Last weekend I took a trip to Dublin with a couple of my co-workers, Richard and Vitaly. I've been sharing the company flat with Richard for a few weeks but his contract ended on Friday and he decided not to renew (with the lousy weather, long hours and weekend working, and this being his first contract nobody could blame him). Vitaly is a Russian contractor who has worked for the last couple of years on the software that we are producing a new version of. His wife Nadia came along too.

Saturday was great, even though we were all exhausted after another difficult week at work. A quick early evening nap meant Saturday evening went really well and Dublin was what friends had told me it was - a fun, friendly city with lots of drunks (including us), but all of the friendly, smiley kind. A stag party from Manchester helped make the evening and I posted photo's from the weekend on an internal company 'social' web site which I've also posted here (beware three 'pages' of slow download and company 'in jokes'). What the photo's don't really convey is a sense of what a nightmare Sunday became when Richard's car broke down late Sunday morning in the middle of Dublin on a busy match day.

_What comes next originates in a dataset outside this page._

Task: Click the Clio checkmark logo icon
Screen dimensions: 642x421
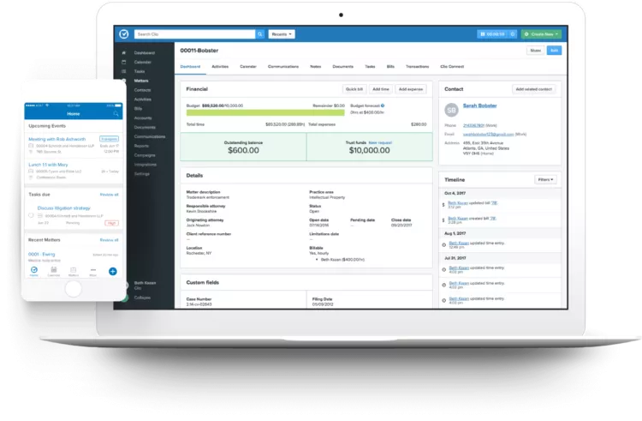Action: 123,34
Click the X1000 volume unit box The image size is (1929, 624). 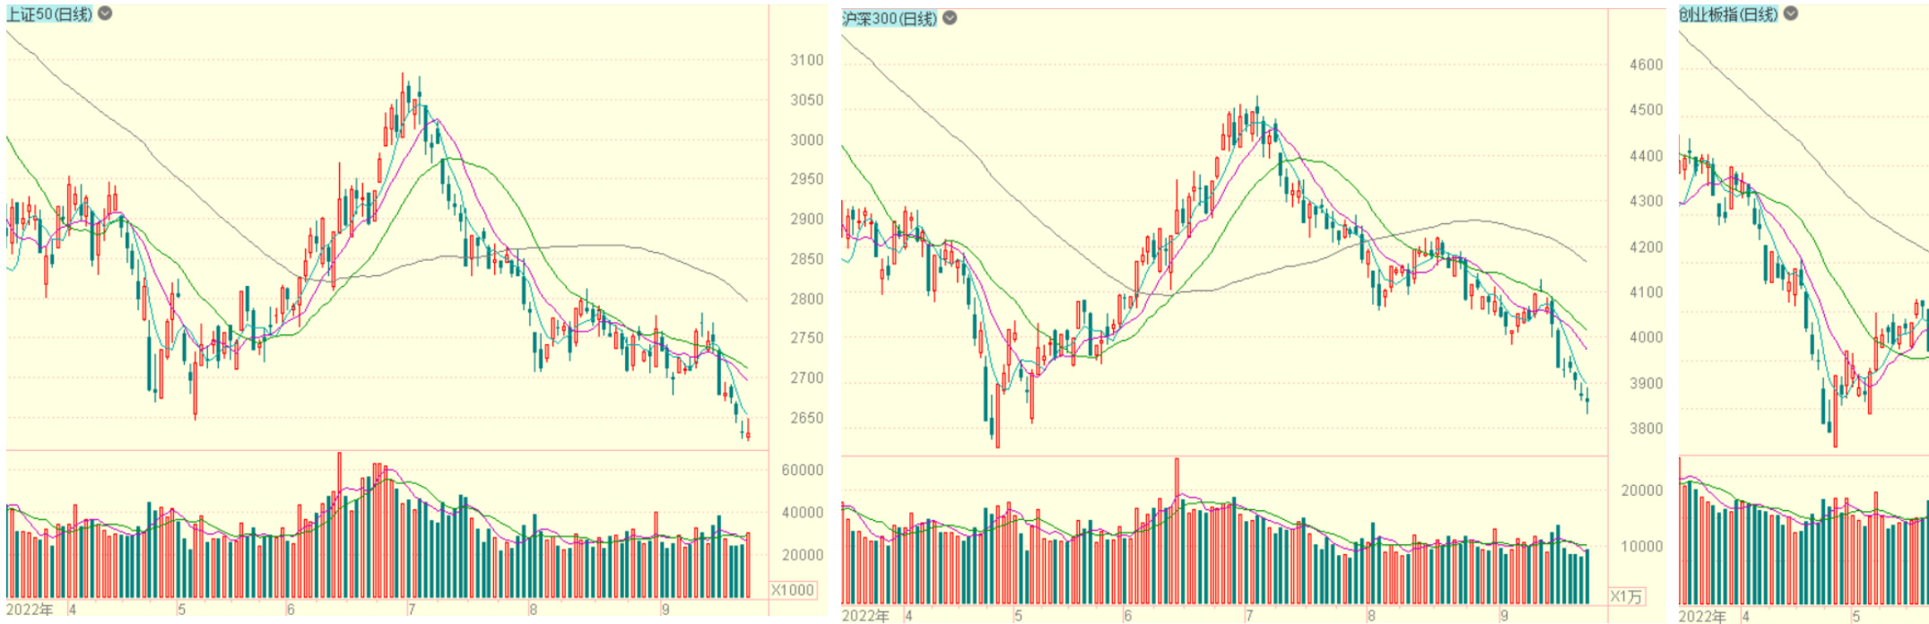tap(793, 590)
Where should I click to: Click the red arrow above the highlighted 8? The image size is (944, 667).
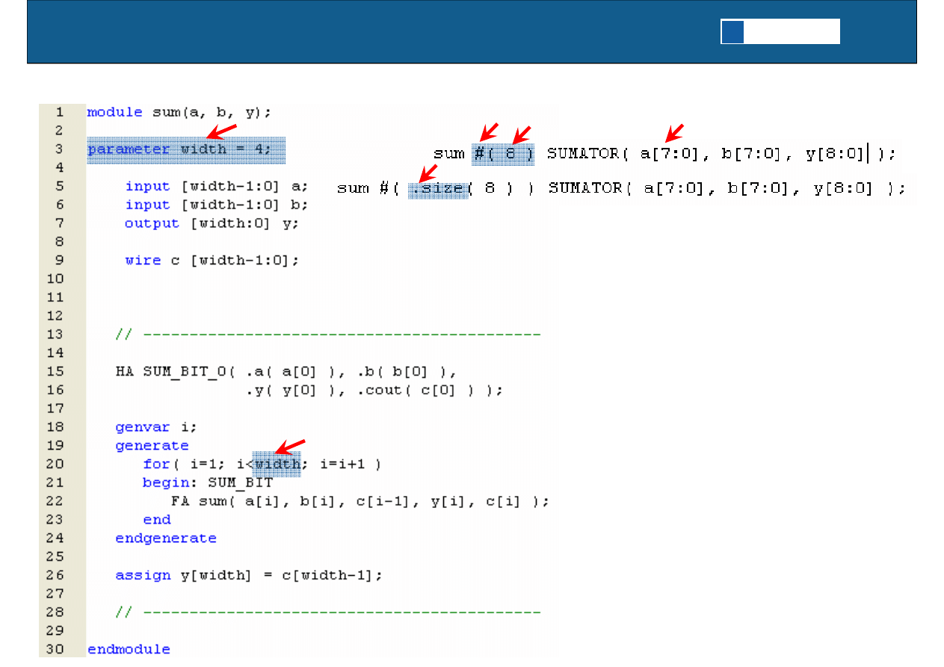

Using the internet to try and find a breakdown service on a day when an important national match is being played is not a wise idea. Two idiots wasted several hours we didn't have before towing us (in a battered old Ford Fiesta) to their 'premises' behind three off-road rubbish tips complete with roaming packs of rabid dogs, mad barking locked-up Alsations and the supposed office being a trailer home. It felt like we were about to become the participants in a bad Hollywood 'horror' flick, and far scarier at the time than any photo's I managed to grab (the mere act of which caused another altercation). A 170 Euro bribe had not been in my budget but was needed to get the car towed to the more public location of Dublin airport, where the RAC were joined and called out, with me thankfully managing to get a hire car for a week despite only having my photo passport without the accompanying paper license. The moral of the story is: if you're going to take your car abroad make sure you have recovery there!

Sunday was an expensive and wasteful (not to say stressful) end to what should have been an excellent weekend, and for Richard it was pretty much the last straw in what he has come to see as the 'nightmare' of his first contract in Ireland. Thankfully we have the pictures to remind us that we'd loved Dublin itself before the nightmare started!